The stock of pharma major Cipla was the biggest gainer in the Nifty Pharma and Healthcare indices, jumping about 5.5 per cent in trade on Tuesday. The Healthcare index also saw the largest increase among sectoral indices with a rise of about 3 per cent.
The Street is betting on a strong launch pipeline in the US, market share gains of recent launches and rising scale in the consumer business as some of the positives for the third-largest listed pharma entity.
The company has captured a 9.3 per cent market share as of August in Lanreotide, a drug used in treating a growth hormone disorder. Cipla is the only generic player in the market and had launched the drug seven months earlier in February. IIFL Research says that the unlocking of Cipla’s peptide injectables pipeline has commenced through launch of Lanreotide and five other products are pending for approval by the US Food and Drug Administration (USFDA). They expect the revenue potential of the drugs to be launched by financial year 2024/2025 (FY24/25) at $30 million to $50 million each.

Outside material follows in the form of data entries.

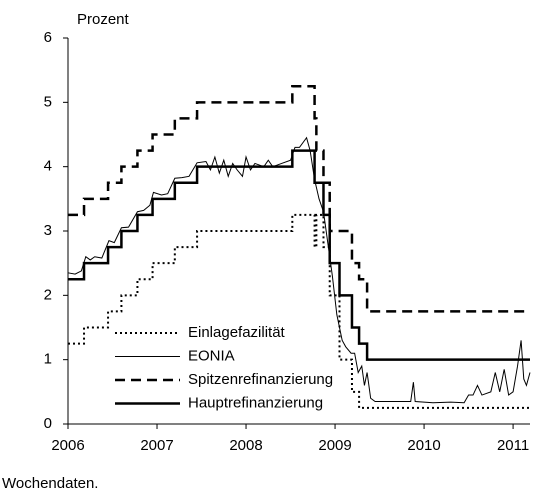  I want to click on y-tick-label: 1, so click(48, 360).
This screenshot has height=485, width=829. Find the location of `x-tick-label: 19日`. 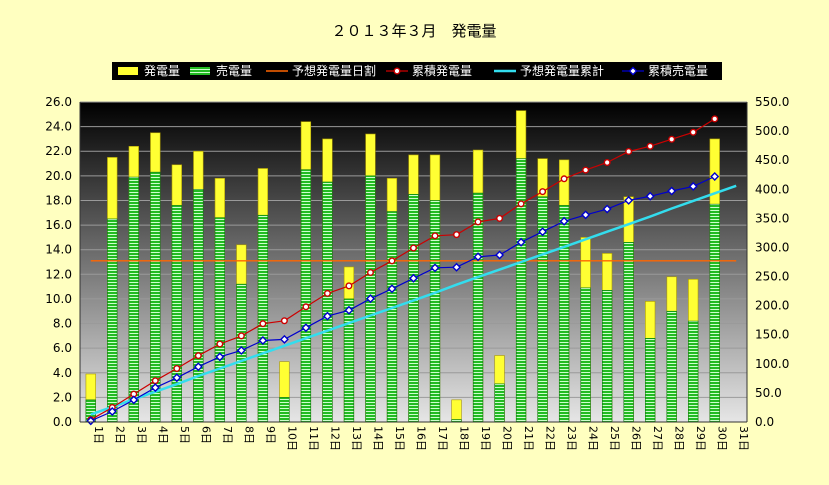

x-tick-label: 19日 is located at coordinates (486, 438).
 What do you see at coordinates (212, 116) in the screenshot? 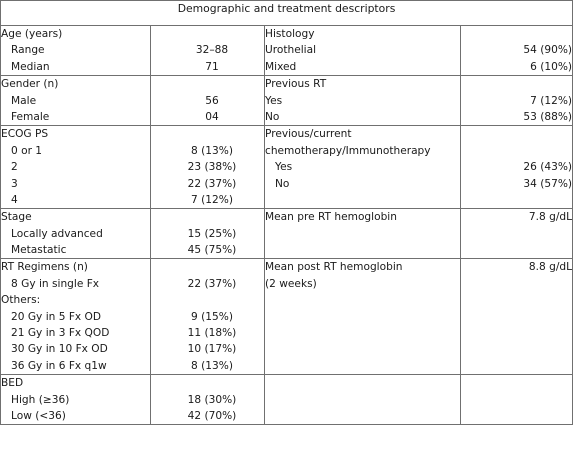
I see `left-value-line: 04` at bounding box center [212, 116].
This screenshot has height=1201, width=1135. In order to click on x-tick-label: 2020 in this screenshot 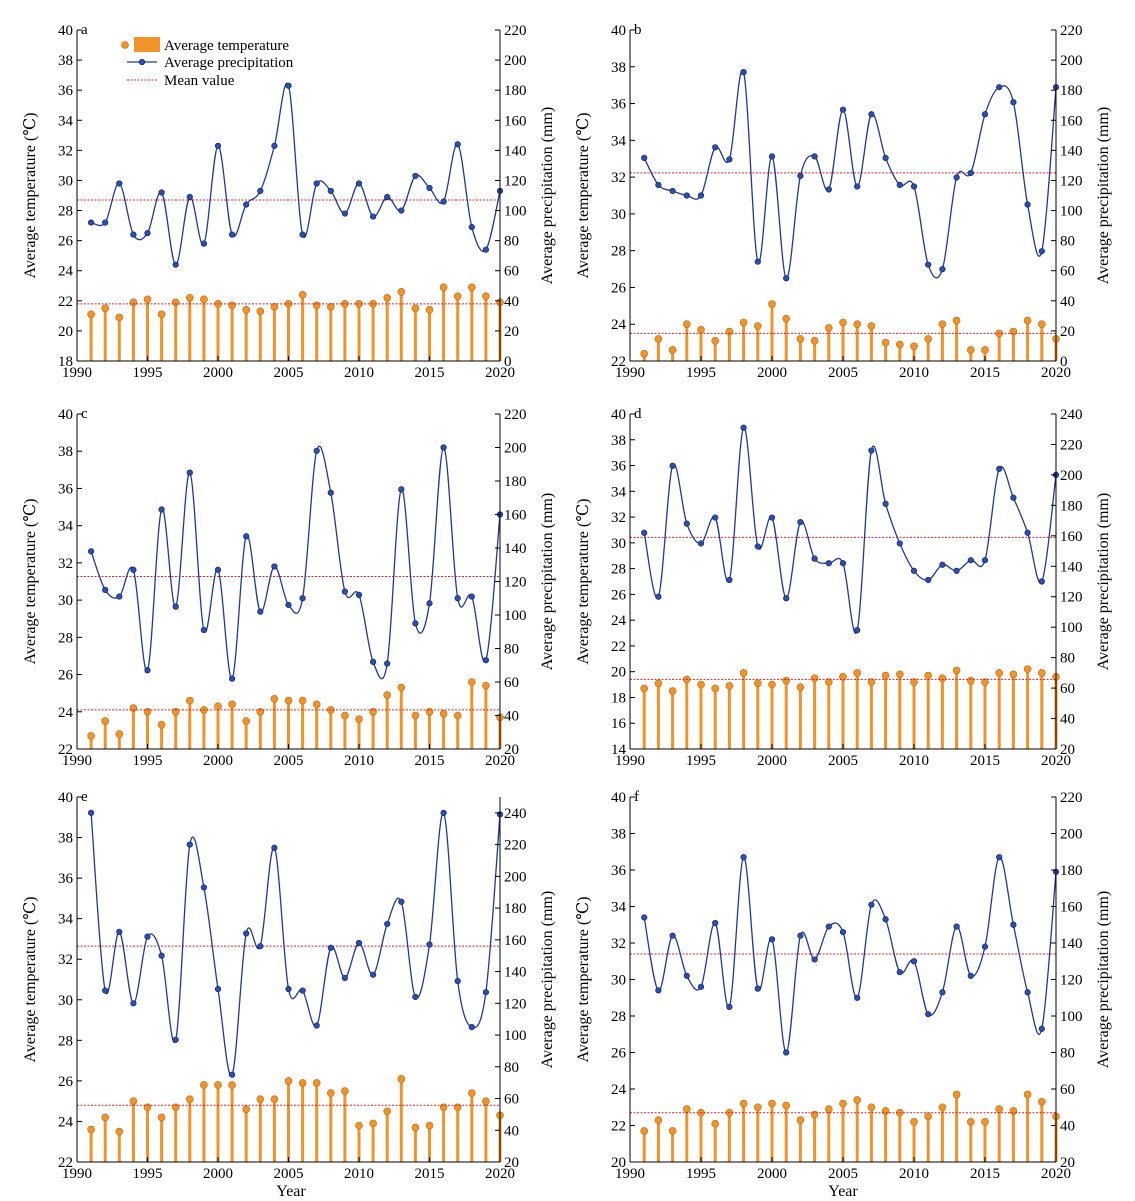, I will do `click(500, 373)`.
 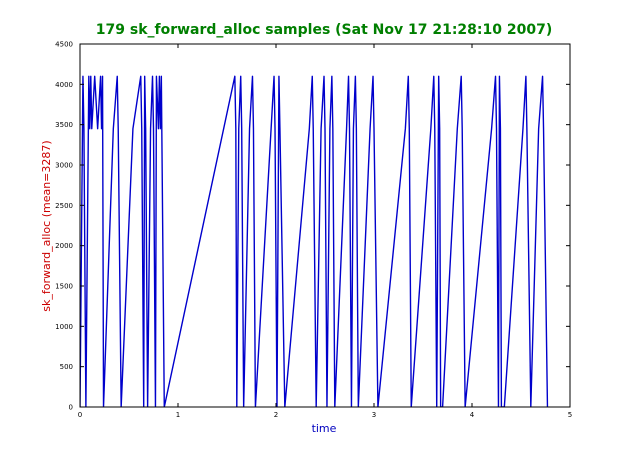 What do you see at coordinates (80, 415) in the screenshot?
I see `x-tick-label: 0` at bounding box center [80, 415].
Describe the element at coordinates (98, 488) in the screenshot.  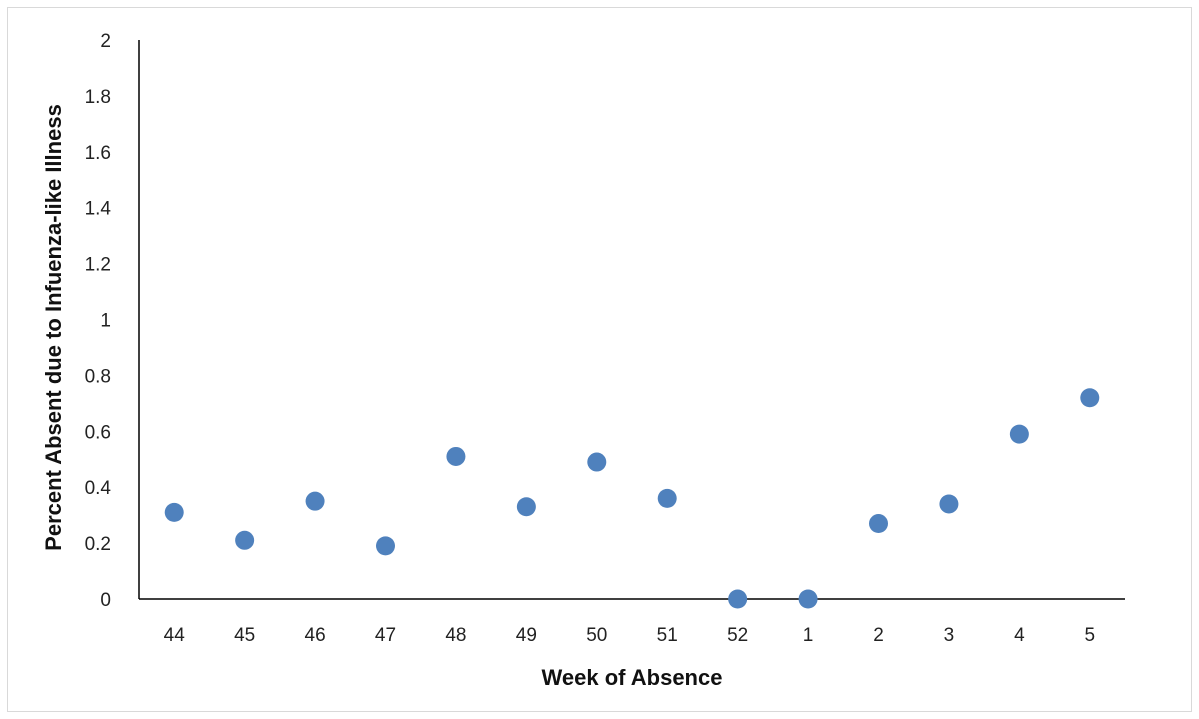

In addition to this, the Street will focus on the traction its US pipeline launches will get going ahead. The company is seeking to double its US sales over the next five years, riding on the back of its respiratory and injectables product pipeline. While the company achieved a 7 per cent growth in US sales over FY19-22, the Street is banking on a 16 per cent plus growth over FY22-25.
Analysts, led by Prashant Nair of Ambit Capital, highlight that Cipla’s lower scale in the US compared to other sector leaders such as Sun Pharma, Dr Reddys and Lupin offers it the ability to scale up faster on good pipeline execution. While recent launches validate capabilities, improved visibility on complex assets in the pipeline provide comfort on growth in a high price erosion environment, they add. The key drug launches in the current year are Advair (asthama), Revlimid (cancer) and Abraxane (chemotherapy).
The company also seeks to outperform the Indian pharmaceutical market and is expected to grow at 12-13 per cent and double the size of its India business (both prescription and generic businesses) over the next five years (FY22-27). Incremental gains are expected to come from its consumer wellness subsidiary, Cipla Health (CHL) which is pegged to grow at five times from its current annual run-rate of Rs 500 crore to about Rs 2,500 crore by 2027. Key brands in CHL include Nicotex (nicotine replacement), vitamin Maxirich, oral rehydration Prolyte ORS and cough lozenges Cofsil.
While these are positives, there have been regulatory headwinds for the company. The USFDA made some observations for its Goa formulation site after inspection in August. Three of the six comments by the USFDA are repeat observations; the site had received a warning letter in February 2020 after the inspection in September 2019.
The Street has a mixed view on the same. Sales contribution from the Goa site, according to Nomura Research, has reduced due to price erosion in the base portfolio and site transfer of products such as generic version of asthama drug Pulmicort to Indore facility.
However, Ambit Capital says that the compliance resolution at its Goa plant is key to watch for, especially with respect to the Abraxane filing that is a near-term potential launch. Inability to resolve them to the agency’s satisfaction could lead to delay in approval and launch, says the brokerage. It pegs the FY24 sales from the drug expected to be launched in the second half of FY23 at $40 million.